On a $30 million budget, principal photography took place from October to December 2010 in Philadelphia and New York City. Filming scenes in Philadelphia on Broad Street was done on the nights and early mornings of November 17, 18, and 19. A class from a Catholic school in downtown Philadelphia was used for a scene depicting a class in China.

In the United States, the film was scheduled to be released on October 28, 2011, and March 2, 2012, but was eventually pushed back to April 27, 2012.

==Reception==
On review aggregator Rotten Tomatoes, the film holds an approval rating of 59% based on 112 reviews, with an average rating of 5.70/10. The website's critics consensus reads: "While hard-hitting and violently inventive, Safe ultimately proves too formulaic to set itself apart from the action thriller pack -- including some of its star's better films." On Metacritic, the film has a weighted average score of 55 out of 100, based on 25 critics, indicating "mixed or average reviews".

Peter Travers of Rolling Stone said, "the trouble with Safe is that you know where it's going every step of the way". He also added, "Between the fists, kicks, bullets, car chases, and broken tracheae, the movie could have milked the sentiment of that relationship until you puked. But Statham and the scrappy Chan play it hard. The restraint becomes them. Statham is still playing it safe in Safe, but vulnerability is showing through the cracks." Claudia Puig of USA Today gave the film a moderately positive review, saying that "Yakin's slick direction, marked by quick cuts, unstinting energy and a lack of sentimentality, makes the action scenes satisfying," but thought the dialogue was "riddled with clichés."

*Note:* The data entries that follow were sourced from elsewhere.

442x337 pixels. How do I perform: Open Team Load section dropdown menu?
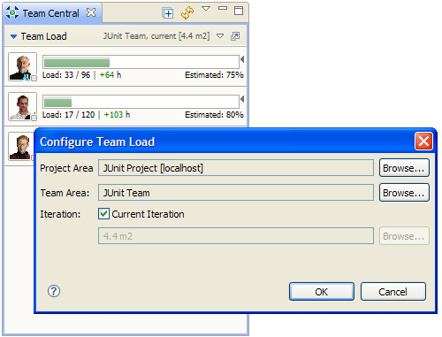(220, 36)
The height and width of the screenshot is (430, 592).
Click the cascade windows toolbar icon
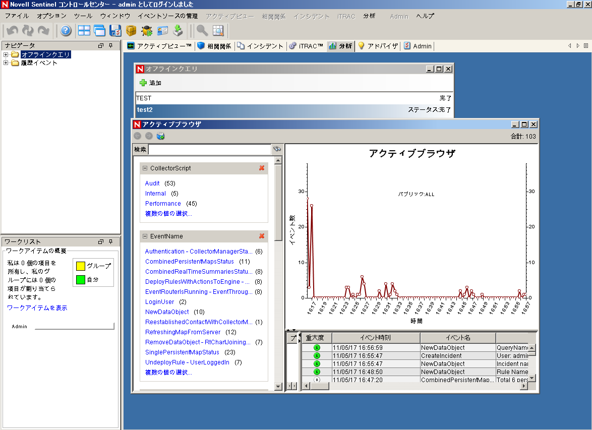tap(99, 31)
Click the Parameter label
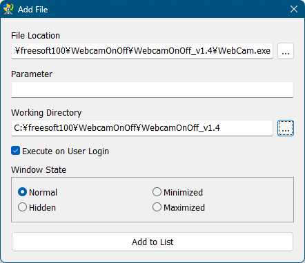 coord(32,74)
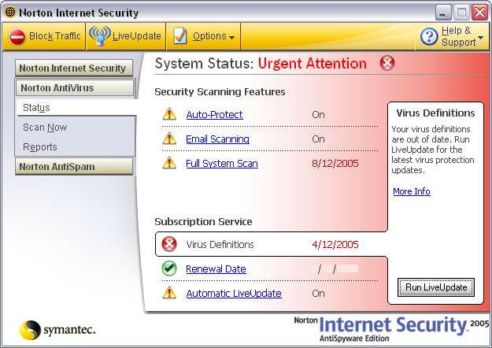
Task: Expand the Norton AntiSpam section
Action: point(75,166)
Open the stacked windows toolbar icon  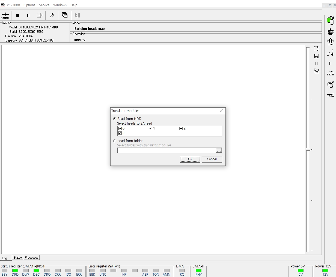click(x=65, y=15)
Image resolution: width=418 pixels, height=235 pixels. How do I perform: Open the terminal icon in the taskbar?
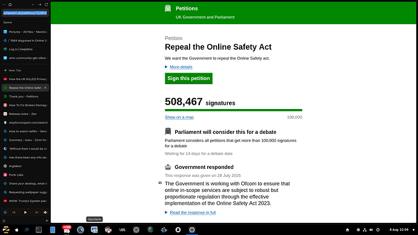(x=39, y=230)
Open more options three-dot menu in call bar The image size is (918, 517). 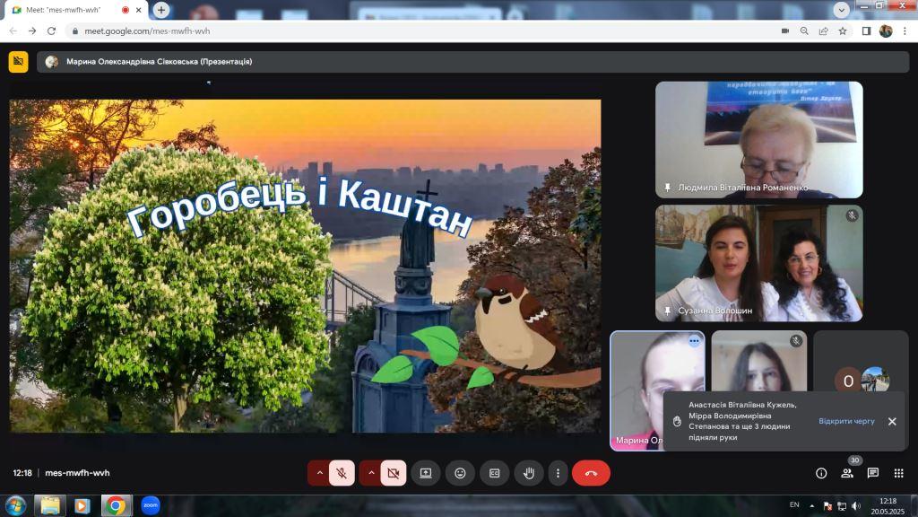[559, 473]
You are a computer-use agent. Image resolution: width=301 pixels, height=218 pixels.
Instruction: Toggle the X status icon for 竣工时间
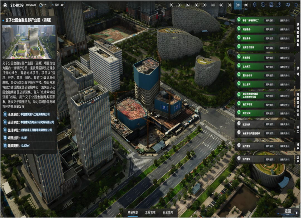[239, 123]
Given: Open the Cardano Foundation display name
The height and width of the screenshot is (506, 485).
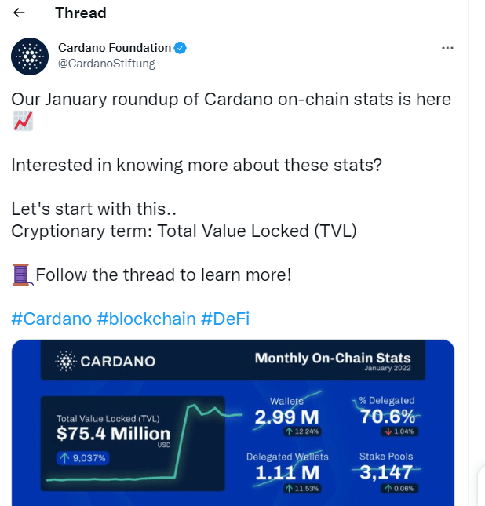Looking at the screenshot, I should pyautogui.click(x=115, y=48).
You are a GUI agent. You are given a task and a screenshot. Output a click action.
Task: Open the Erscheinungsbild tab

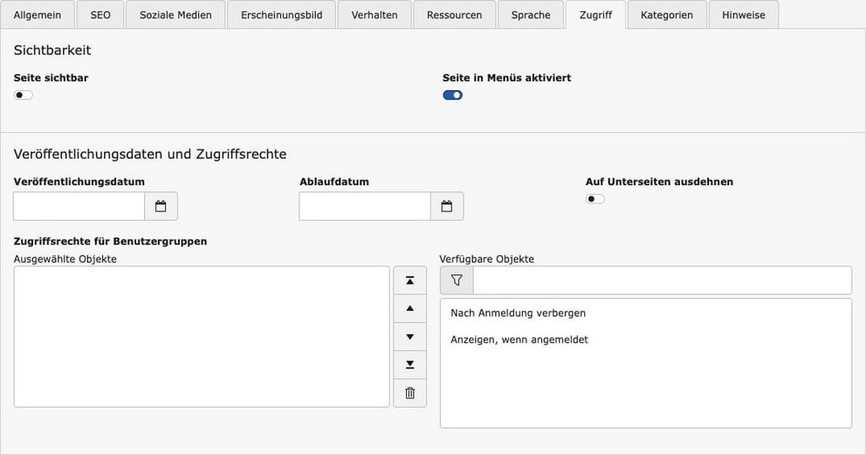281,15
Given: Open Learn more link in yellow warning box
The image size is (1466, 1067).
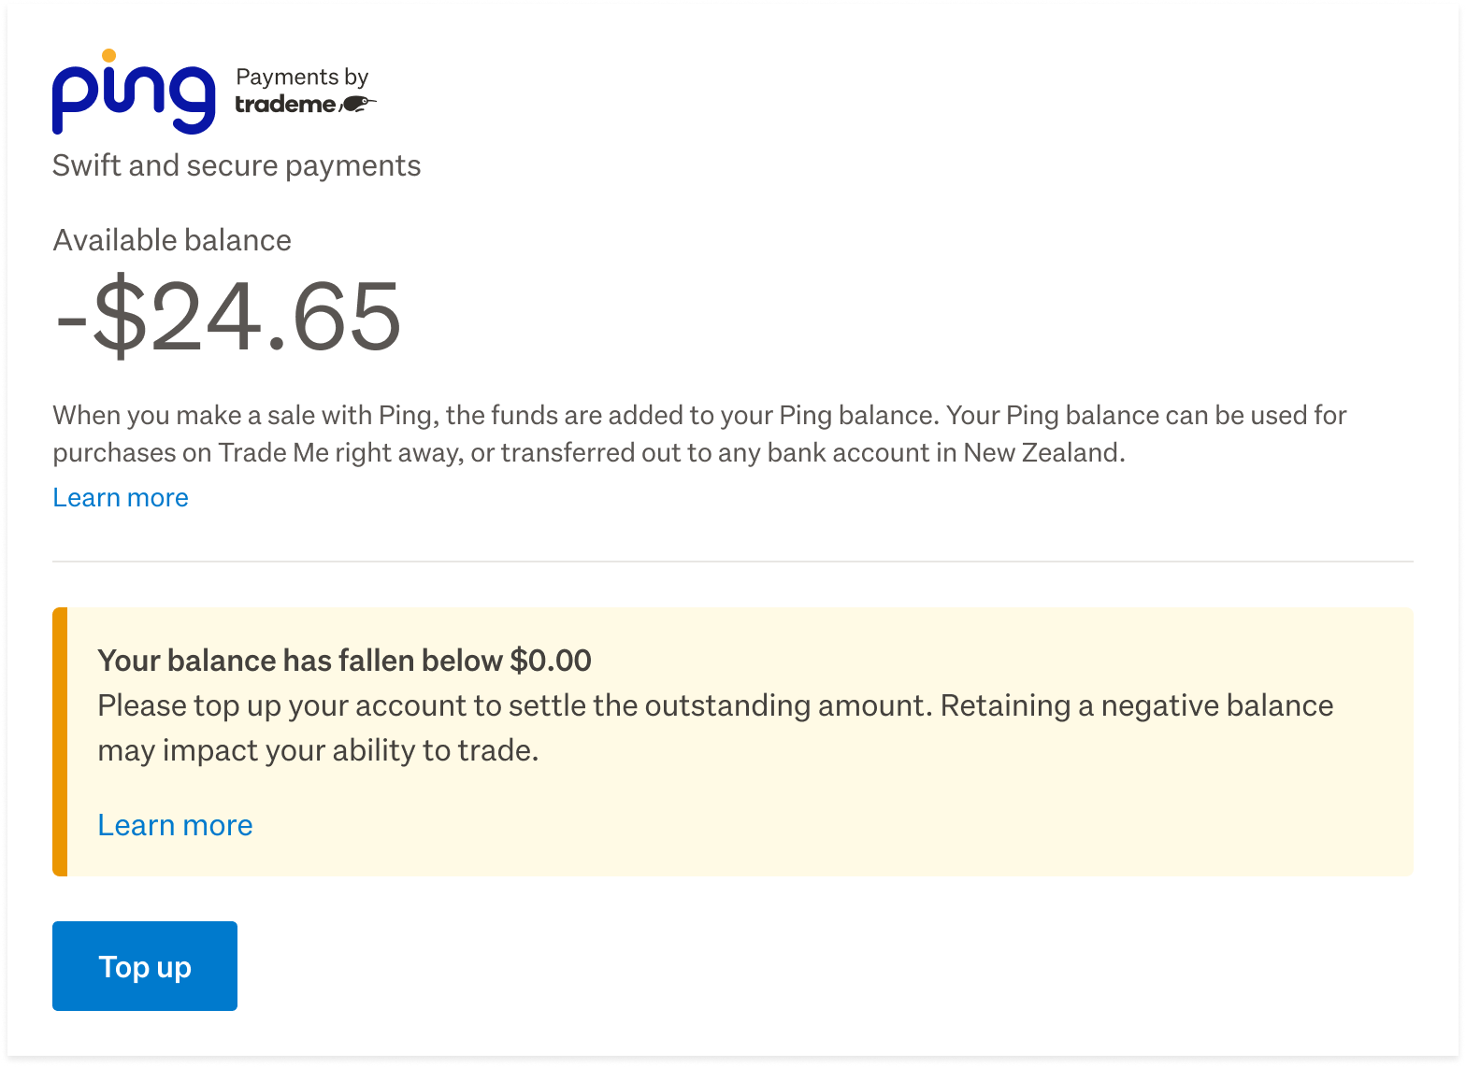Looking at the screenshot, I should (x=175, y=825).
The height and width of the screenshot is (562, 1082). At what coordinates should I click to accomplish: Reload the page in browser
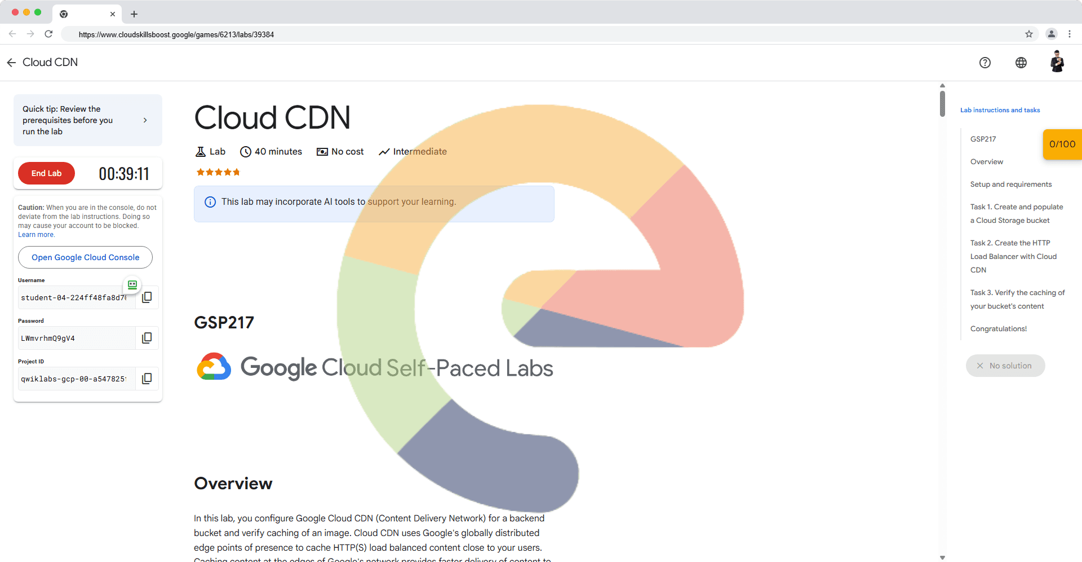[x=48, y=34]
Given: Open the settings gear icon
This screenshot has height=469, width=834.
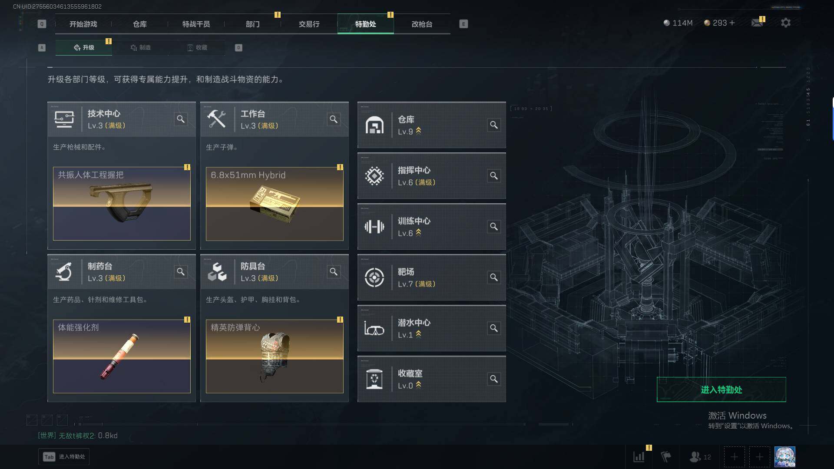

Robert Abele of the Los Angeles Times scored 3/5 stars, saying, "Yakin gives his star plenty of room to look mean, think fast, drive faster, punch, quip, mow down, and charismatically bond with the most imperiled child character in screen memory." Kim Newman gave 4/5 stars in Empire, describing it as "A rough, exhausting, exhilarating action picture with a payoff which would have delighted Sam Fuller or Howard Hawks".